Pension funds rely on dws impact investing
Impact investing is generally understood to mean investment forms that formulate a further goal in addition to a financial return, especially in the social or environmental area.
The study shows that the advance of impact investing is being driven by two data points in particular: Achieving the global net-zero goal by 2050 is likely to require $100 trillion in investments1. And achieving the United Nations' 17 Sustainable Development Goals (SDGs) by 2030 will require annual spending of $5 trillion to $7 trillion2.
Due to their limited scalability, private markets cannot raise this capital on their own. In contrast, public markets, where instruments such as mutual funds and ETFs are traded, offer both the size and reach to mobilize the capital needed.
The survey of 50 of the largest pension funds in North America, Europe, Asia and Australia shows how far this development has progressed. who together manage assets of 3.3 trillion euros. According to the study, 22 percent of pension funds have already implemented or are currently implementing impact investing as part of their passive investments.
"Pension funds increasingly see it as their duty to help curb the negative effects of previous economic development on the environment, climate and biodiversity on behalf of their retirees - there is still a long way to go, but the important first step has been taken," said Amin Rajan, Chief Executive of CREATE-Research.
Since the two goals of net zero and SDG can be achieved by rule-based indices such as the Paris-Aligned and Climate Transition Benchmarks of the European Union, SDG or Green Bond Indices, thematic passive commitments via ETFs and mandates can lead to a breakthrough in impact investing help the public markets.
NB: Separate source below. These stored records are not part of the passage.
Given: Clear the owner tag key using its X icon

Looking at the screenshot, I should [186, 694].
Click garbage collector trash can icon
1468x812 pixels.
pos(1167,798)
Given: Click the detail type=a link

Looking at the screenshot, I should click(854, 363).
This thesis is confirmed by the present study : 58 percent of the survey participants believe that the increasing interest in thematic funds will continue to develop in impact investing over time. 64 percent believe the net-zero goal will favor impact investing, and 54 percent believe the SDGs will bring new opportunities. 28 percent of pension funds each expect to use SDG, EU Paris-Aligned and EU Climate Transition indices in the next three years.
“The important study by CREATE-Research shows that ETFs and passive mandates can make the decisive difference in helping impact investing to achieve a broad breakthrough. We are already seeing high demand from private and institutional investors for index concepts that formulate concrete goals and we will continue to expand our activities in this segment," said Simon Klein, Global Head of Passive Sales at DWS.